L’occidente è davvero “tornato?” Questo era l’interrogativo che aleggiava sul vertice del G7 a Carbis Bay, nel Regno Unito, terminato il 13 giugno. L’evento era stato presentato come una celebrazione del ritorno del multilateralismo e dell’alleanza occidentale dopo la presidenza di Donald Trump, l’ascesa della Cina e il trauma della pandemia di covid-19. Per il nuovo presidente statunitense Joe Biden la riunione dei leader delle sette grandi democrazie ricche (più l’Unione europea e quattro paesi ospiti) doveva essere il trampolino di lancio per una nuova alleanza democratica con cui contenere la Cina. Biden è convinto che sarà su questo tema che la storia giudicherà la sua presidenza.
-- -- --
**Compito 1**.
Rispondi in base al testo sul vertice del G7:
(a) In quale località si è tenuto il vertice?
(b) In che giorno si è concluso?
(c) Chi ha partecipato alla riunione oltre ai leader delle sette grandi democrazie ricche?
**Compito 2**.
Trascrivi dal testo sul vertice del G7 il brano compreso tra "L’occidente è davvero" e "la sua presidenza.", estremi inclusi.
**Compito 3**.
Prosegui il testo sul vertice del G7 partendo dopo la sua ultima frase.

Voci di dati archiviate:
-- -- --
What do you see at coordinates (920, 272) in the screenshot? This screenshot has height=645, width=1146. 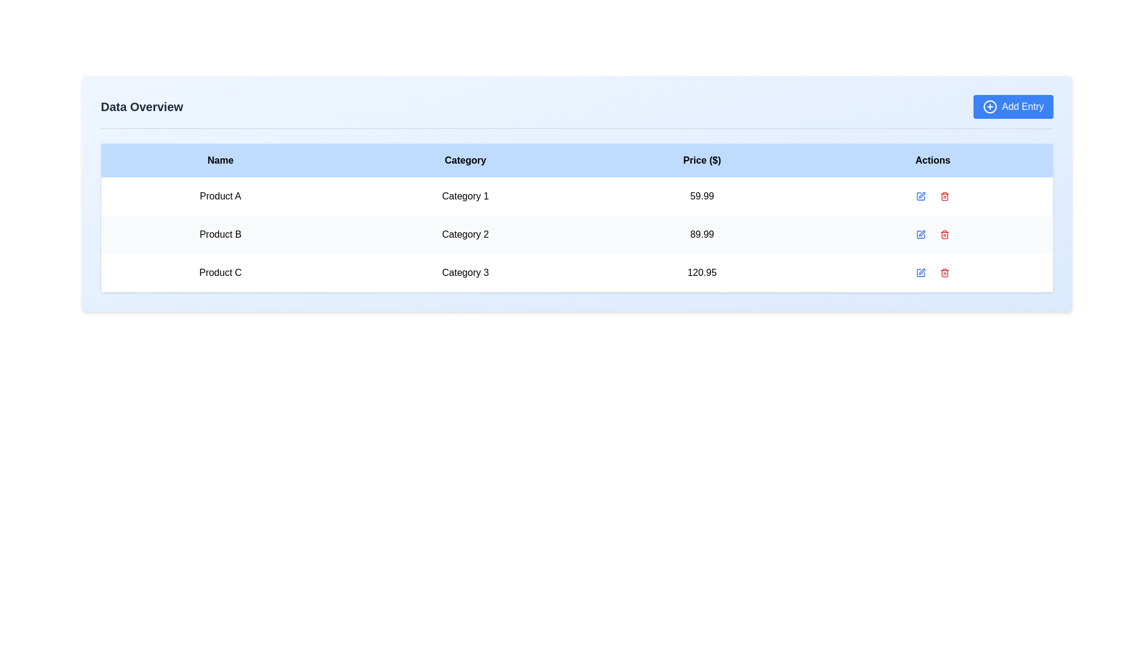 I see `the blue edit icon, which is a pencil symbol located on the right side of the table's last row under the 'Actions' column, to initiate the edit action` at bounding box center [920, 272].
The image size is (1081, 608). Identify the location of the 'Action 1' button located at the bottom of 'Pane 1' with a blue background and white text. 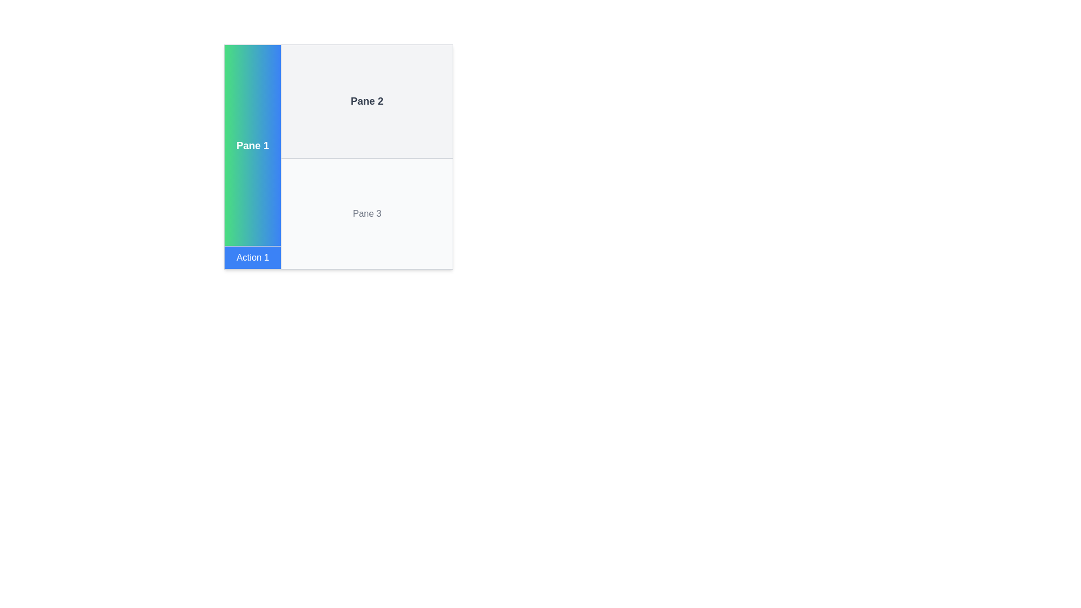
(252, 257).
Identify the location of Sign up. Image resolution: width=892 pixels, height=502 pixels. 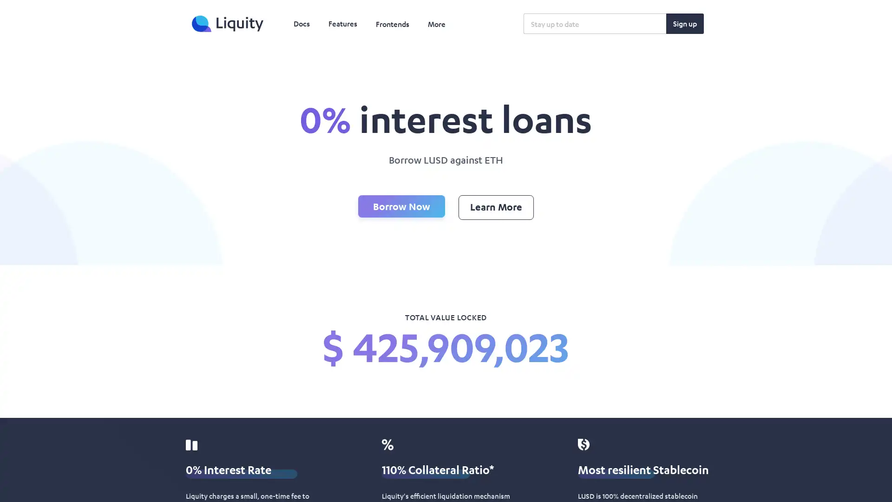
(685, 23).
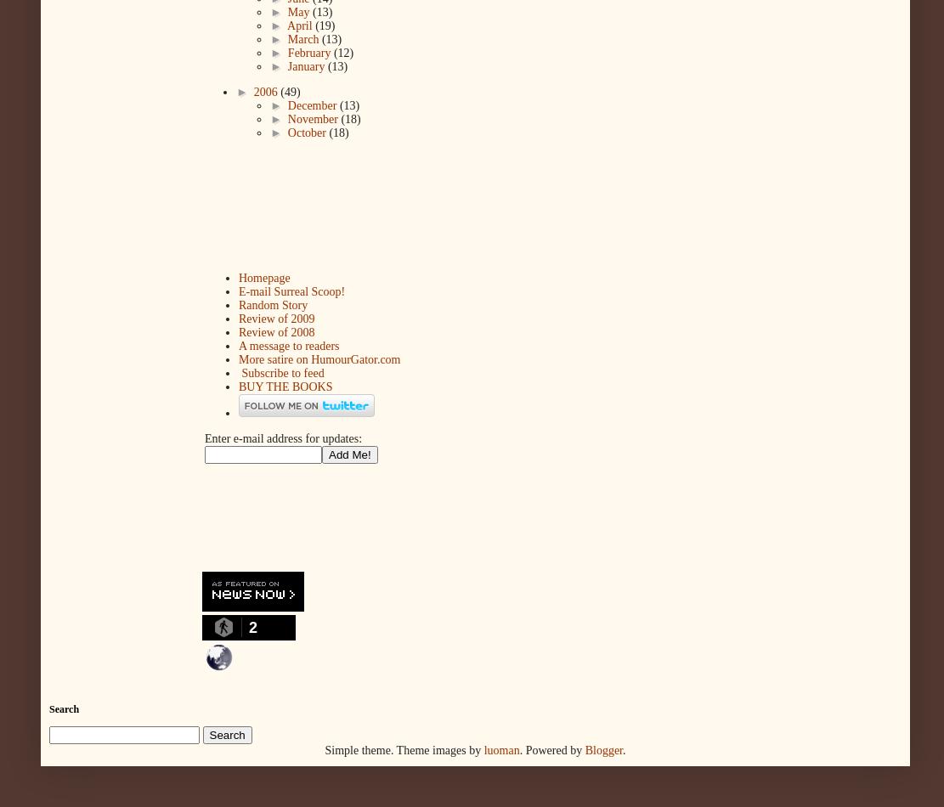 Image resolution: width=944 pixels, height=807 pixels. I want to click on 'luoman', so click(483, 749).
-- -- --
**Risultato 1**.
(a) A Carbis Bay, nel Regno Unito.
(b) Il 13 giugno.
(c) L'Unione europea e quattro paesi ospiti.

**Risultato 2**.
L’occidente è davvero “tornato?” Questo era l’interrogativo che aleggiava sul vertice del G7 a Carbis Bay, nel Regno Unito, terminato il 13 giugno. L’evento era stato presentato come una celebrazione del ritorno del multilateralismo e dell’alleanza occidentale dopo la presidenza di Donald Trump, l’ascesa della Cina e il trauma della pandemia di covid-19. Per il nuovo presidente statunitense Joe Biden la riunione dei leader delle sette grandi democrazie ricche (più l’Unione europea e quattro paesi ospiti) doveva essere il trampolino di lancio per una nuova alleanza democratica con cui contenere la Cina. Biden è convinto che sarà su questo tema che la storia giudicherà la sua presidenza.

**Risultato 3**.
Dal punto di vista dell’immagine, il vertice è stato un successo. A Carbis Bay, in Cornovaglia, splendeva il sole, e ci sono state fotogeniche passeggiate sulla spiaggia. Le smorfie e le tensioni che hanno caratterizzato i G7 dell’era Trump erano evidentemente scomparse. “È fantastico avere un presidente degli Stati Uniti che fa parte del club ed è molto disponibile a collaborare”, ha dichiarato il presidente francese Emmanuel Macron, i cui scambi pubblici con Biden sono stati particolarmente cordiali. Il premier britannico Boris Johnson si è rivelato un ospite opportunamente gioviale.

Il comunicato concordato e pubblicato il 13 giugno contiene tante belle parole che riflettono i princìpi occidentali ampiamente condivisi e molte delle priorità della nuova amministrazione statunitense in materia di multilateralismo e democrazia liberale, che la rendono così diversa dalla precedente. “L’occidente è tornato”, ha proclamato Johnson per fugare ogni dubbio.

Questo per quanto riguarda lo stile. Ma la sostanza? Mi sembra corretto giudicare il vertice in base ai quattro temi generali messi in programma dal Regno Unito, a cui spettava la presidenza di turno: ripresa dopo la pandemia, commercio libero ed equo, cambiamento climatico e valori democratici condivisi.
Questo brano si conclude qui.